Shake your fists at the heavens and scream “Why, God?!? Why?!?”

Choke him?

You can if you want, but these tips might be a little more helpful (and legal).   

Respect his decision

As counterintuitive as it sounds, the best thing you can do is respect your child’s decision.  Fighting with him will only strengthen his resolve to stay away from the art.    

You also need to remember that quitting will not necessarily serve as the death knell of his jiu-jitsu career.  Plenty of people start jiu-jitsu again after quitting. 

Case in point: Kron Gracie.  At twelve or thirteen years old, the son of the legendary Rickson Gracie quit jiu-jitsu to pursue skateboarding.  Today he is an ADCC gold medalist with black belts in judo and jiu-jitsu. 
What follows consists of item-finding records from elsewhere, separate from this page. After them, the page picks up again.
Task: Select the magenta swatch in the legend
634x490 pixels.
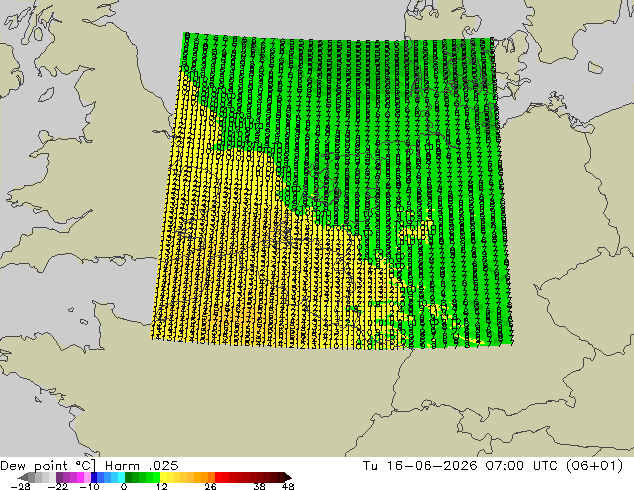Action: pyautogui.click(x=80, y=477)
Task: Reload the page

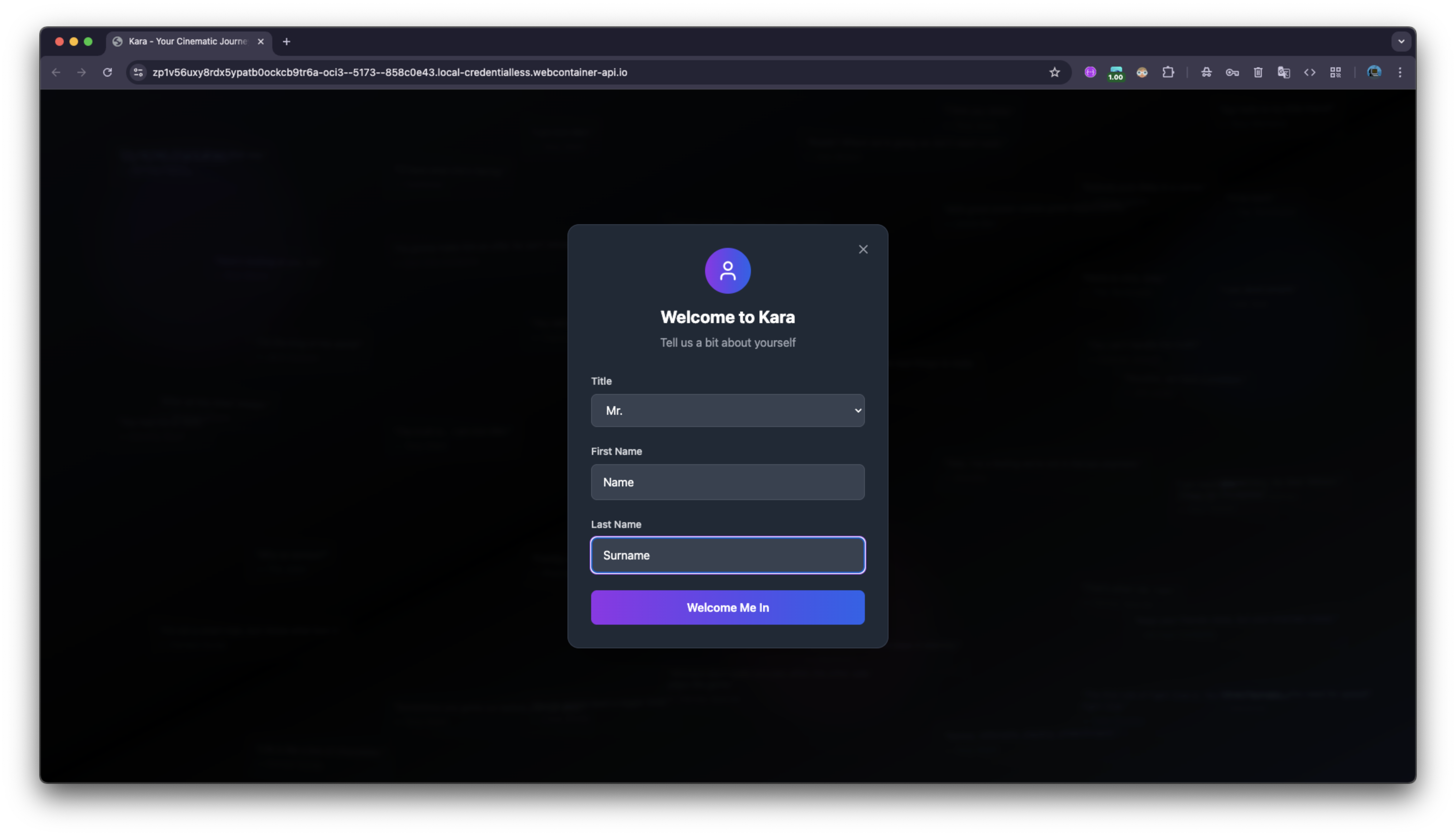Action: coord(107,72)

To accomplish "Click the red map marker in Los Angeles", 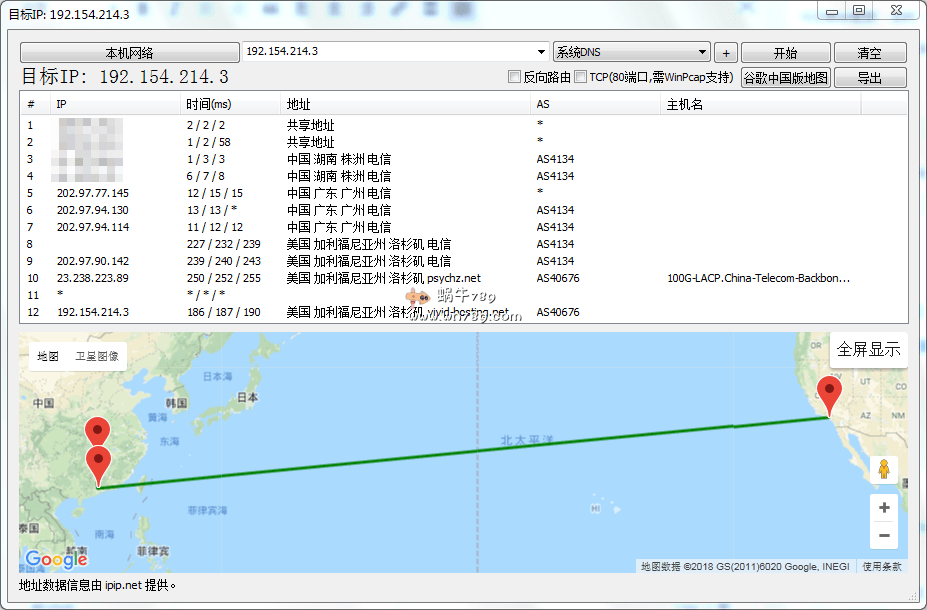I will (x=829, y=393).
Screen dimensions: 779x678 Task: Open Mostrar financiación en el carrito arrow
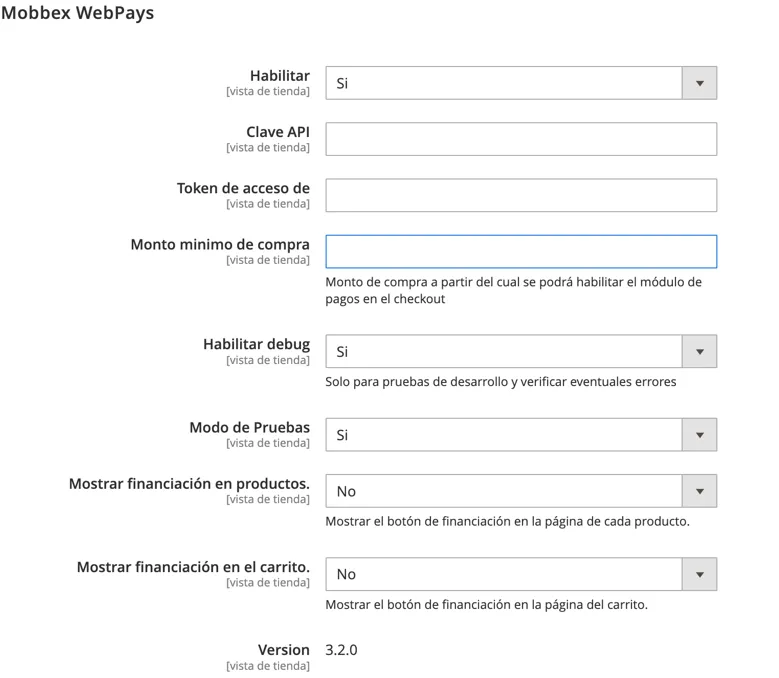click(x=699, y=574)
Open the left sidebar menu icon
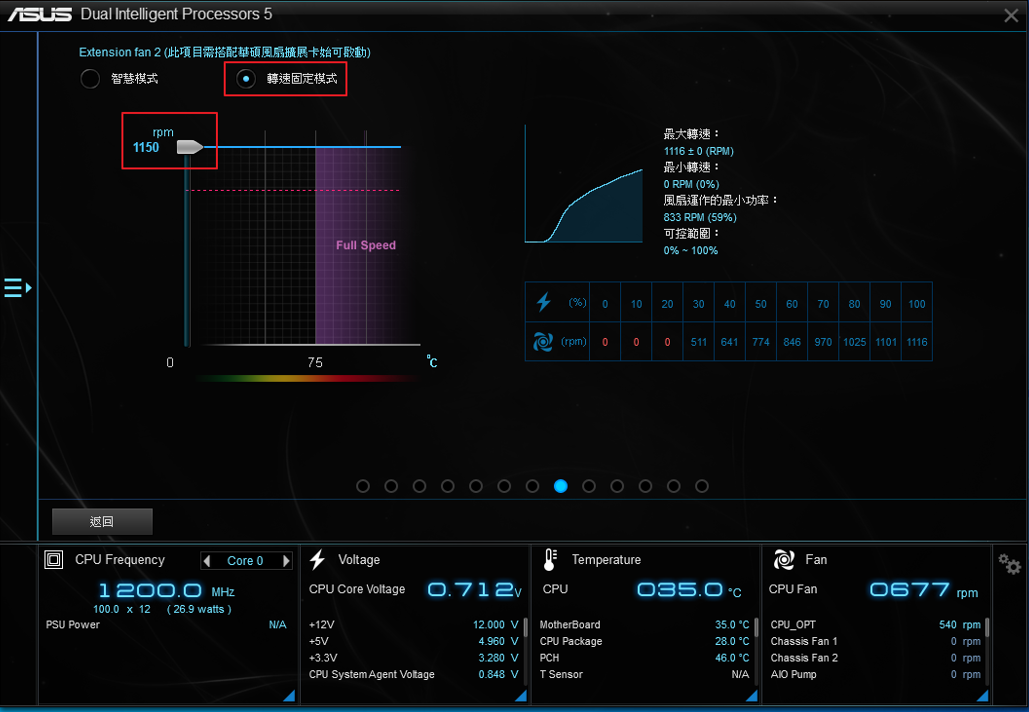 coord(17,288)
Quitting may simply be a speed bump in your child’s jiu-jitsu career.  Do not fool yourself into thinking it is a wall.   

Remind her that she can always come back

You daughter needs to know jiu-jitsu’s doors are open to everyone, even those who quit.    

Tell her that all of her friends in jiu-jitsu miss her and hope to see her again soon.  Let her know that her instructor says “hi.”  You may even want to suggest inviting her to a competition so that she can cheer her friends on.     

If he does go back, don’t be a sore winner

If your child does decide to go back to jiu-jitsu, do not make him feel like you were right and he was wrong for quitting. 

Statements like “I knew you’d come back” accomplish nothing besides making him feel like you beat him in some type of contest of the wills.  It could even rekindle his desire to quit. 

Also, do not overreact.  Screaming “I’m so happy you’re going back” at the top of your lungs and giving him a huge bear hug will just make him uncomfortable.    

Instead of responding with excitement or a humilating “Told you so,” act like he never quit in the first place. 

Simply ask him when he would like to go back and offer him a ride.